Is it my imagination, or do those 1983 Solti CDs look home-burned?


----------



## Magnum Miserium (Aug 15, 2016)

Solti is dumb, Windgassen is boring, and Hotter is old, but it's okay.


----------



## superhorn (Mar 23, 2010)

Solti is "dumb ?" . Windgassen is "boring ""? etc . Sorry . I couldn't disagree with you more . If you want to hear "dumb" conducting , try the live Goodall Ring, originally on EMI but now on Chandos. 
Goodall's conducting 9is so slow, inert and lethargic it its me to sleep better than any pill . 
I've seen giant tree sloths with more energy . It's a live recording of dead performances .


----------



## SixFootScowl (Oct 17, 2011)

Goodall's Ring is wonderful. I like it better than Solti's.


----------



## hpowders (Dec 23, 2013)

superhorn said:


> Solti is "dumb ?" . Windgassen is "boring ""? etc . Sorry . I couldn't disagree with you more . If you want to hear "dumb" conducting , try the live Goodall Ring, originally on EMI but now on Chandos.
> Goodall's conducting 9is so slow, inert and lethargic it its me to sleep better than any pill .
> I've seen giant tree sloths with more energy . It's a live recording of dead performances .

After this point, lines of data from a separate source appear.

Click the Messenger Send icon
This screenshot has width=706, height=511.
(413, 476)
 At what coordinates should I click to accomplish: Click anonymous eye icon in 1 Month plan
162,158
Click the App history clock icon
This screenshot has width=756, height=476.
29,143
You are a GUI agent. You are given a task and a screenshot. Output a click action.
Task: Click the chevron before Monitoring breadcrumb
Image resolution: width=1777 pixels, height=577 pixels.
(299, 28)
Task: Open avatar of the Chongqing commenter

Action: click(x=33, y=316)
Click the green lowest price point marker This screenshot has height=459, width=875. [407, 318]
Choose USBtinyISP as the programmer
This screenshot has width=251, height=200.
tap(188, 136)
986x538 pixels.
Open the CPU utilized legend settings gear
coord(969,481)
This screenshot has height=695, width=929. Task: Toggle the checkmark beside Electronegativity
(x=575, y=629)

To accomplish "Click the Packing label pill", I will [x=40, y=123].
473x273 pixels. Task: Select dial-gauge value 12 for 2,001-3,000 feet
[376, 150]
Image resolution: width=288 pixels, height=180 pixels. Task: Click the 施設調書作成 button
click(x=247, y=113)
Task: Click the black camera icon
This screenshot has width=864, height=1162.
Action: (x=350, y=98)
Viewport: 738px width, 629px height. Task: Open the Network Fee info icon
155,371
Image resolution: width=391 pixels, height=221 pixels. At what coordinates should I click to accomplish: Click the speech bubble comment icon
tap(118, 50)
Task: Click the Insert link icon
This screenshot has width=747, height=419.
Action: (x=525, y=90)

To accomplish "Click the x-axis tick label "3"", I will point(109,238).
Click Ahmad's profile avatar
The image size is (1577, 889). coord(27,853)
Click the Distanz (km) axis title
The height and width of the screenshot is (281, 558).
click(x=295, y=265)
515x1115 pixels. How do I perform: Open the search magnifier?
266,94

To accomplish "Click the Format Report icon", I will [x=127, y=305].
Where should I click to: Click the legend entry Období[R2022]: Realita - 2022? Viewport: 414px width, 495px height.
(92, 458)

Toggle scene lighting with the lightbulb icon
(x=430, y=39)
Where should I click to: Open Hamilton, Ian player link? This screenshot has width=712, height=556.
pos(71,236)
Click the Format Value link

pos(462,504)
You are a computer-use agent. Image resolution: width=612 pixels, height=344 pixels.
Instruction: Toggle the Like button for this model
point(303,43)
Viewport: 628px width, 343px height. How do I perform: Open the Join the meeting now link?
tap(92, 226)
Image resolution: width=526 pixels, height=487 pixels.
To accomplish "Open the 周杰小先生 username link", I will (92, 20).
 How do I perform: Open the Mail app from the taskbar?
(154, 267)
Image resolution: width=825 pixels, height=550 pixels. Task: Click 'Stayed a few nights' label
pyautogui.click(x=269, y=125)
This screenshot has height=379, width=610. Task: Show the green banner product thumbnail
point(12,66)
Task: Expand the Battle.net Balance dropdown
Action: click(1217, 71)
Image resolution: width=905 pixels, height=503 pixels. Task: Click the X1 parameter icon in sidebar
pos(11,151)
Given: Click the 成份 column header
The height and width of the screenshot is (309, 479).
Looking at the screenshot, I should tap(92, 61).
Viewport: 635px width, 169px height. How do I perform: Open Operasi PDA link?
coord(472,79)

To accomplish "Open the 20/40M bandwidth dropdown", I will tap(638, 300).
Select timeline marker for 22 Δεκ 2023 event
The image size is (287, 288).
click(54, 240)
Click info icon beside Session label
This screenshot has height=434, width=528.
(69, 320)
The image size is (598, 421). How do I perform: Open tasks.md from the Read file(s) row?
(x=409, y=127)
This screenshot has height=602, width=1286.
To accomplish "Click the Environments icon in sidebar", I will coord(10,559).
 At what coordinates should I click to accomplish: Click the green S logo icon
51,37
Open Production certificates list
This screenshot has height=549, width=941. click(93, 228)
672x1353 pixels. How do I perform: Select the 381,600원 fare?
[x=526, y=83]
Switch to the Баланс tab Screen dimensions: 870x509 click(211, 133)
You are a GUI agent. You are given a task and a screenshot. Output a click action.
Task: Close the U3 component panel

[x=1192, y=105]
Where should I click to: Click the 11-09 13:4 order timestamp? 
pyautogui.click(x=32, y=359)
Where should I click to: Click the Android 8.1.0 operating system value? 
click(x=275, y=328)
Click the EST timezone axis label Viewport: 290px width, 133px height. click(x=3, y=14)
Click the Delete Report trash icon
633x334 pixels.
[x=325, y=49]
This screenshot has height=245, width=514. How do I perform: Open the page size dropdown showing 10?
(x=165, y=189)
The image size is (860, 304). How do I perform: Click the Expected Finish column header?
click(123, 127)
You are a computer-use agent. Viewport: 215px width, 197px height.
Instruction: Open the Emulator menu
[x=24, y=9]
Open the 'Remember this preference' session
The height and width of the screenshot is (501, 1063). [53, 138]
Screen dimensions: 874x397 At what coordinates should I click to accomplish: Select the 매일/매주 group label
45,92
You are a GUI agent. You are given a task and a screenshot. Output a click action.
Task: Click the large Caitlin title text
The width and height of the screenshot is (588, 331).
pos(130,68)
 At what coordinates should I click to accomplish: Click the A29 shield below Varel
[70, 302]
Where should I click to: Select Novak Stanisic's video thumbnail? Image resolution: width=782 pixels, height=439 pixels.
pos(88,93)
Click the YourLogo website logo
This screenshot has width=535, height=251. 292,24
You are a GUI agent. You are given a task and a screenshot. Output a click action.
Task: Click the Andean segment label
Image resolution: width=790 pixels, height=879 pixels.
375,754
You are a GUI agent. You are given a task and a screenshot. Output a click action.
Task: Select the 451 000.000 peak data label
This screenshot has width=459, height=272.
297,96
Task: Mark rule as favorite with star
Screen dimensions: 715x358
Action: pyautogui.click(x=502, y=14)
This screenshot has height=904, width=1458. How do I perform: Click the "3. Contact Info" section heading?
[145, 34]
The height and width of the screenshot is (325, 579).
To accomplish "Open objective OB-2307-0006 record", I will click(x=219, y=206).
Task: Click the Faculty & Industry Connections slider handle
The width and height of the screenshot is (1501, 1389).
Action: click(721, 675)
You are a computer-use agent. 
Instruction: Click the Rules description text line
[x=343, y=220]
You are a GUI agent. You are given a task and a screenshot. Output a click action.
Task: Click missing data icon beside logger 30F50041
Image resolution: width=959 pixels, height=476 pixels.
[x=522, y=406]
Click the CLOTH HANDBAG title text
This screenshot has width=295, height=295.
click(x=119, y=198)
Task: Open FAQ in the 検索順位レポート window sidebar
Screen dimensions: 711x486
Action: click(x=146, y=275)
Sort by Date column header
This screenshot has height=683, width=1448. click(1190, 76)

I agree. I threw out my money with Goodall. Solti is terrific!


----------



## DavidA (Dec 14, 2012)

Solti's Ring was a tremendous pioneering achievement by Culshaw and his team who were miles ahead of the field, apart from perhaps Legge, in recording opera. It is 'Sonicstage' par excellence with tremendous effects. However I find Solti's conducting, for all the excitement, inferior to Karajan's in the cycle. Solti's cast is generally good apart from Hotter in bad voice in Siegfried act 1 and Walkure, Stolze's cackling Mime and King's wooden Siegmund, which is some achievement. A historical achievement but I like Wagner a bit more civilised.


----------



## Pugg (Aug 8, 2014)

Magnum Miserium said:


> Solti is dumb, Windgassen is boring, and Hotter is old, but it's okay.


You statement says a lot but not about Solti.


----------



## Pugg (Aug 8, 2014)

Florestan said:


> Everybody talks about the studio Solti Ring, but what of the live one? Here it is, and the album covers are great!
> 
> EBAY Listing says,
> 
> ...


That price is ridiculous, home made rubbish.


----------



## DavidA (Dec 14, 2012)

Solti's Bayreuth performances were a theatrical disaster as the theatre technicians could not cope with Peter Hall's naturalistic production in which machinery - and dilatory stage hands - kept letting them down. They also had the problem that Reiner Goldberg simply couldn't master text and so had to be dropped as Siegfried and replaced by Manfred Jung. Solti found the experience so exhausting he did not come back the next year to the shrine.


----------



## SixFootScowl (Oct 17, 2011)

Pugg said:


> That price is ridiculous, home made rubbish.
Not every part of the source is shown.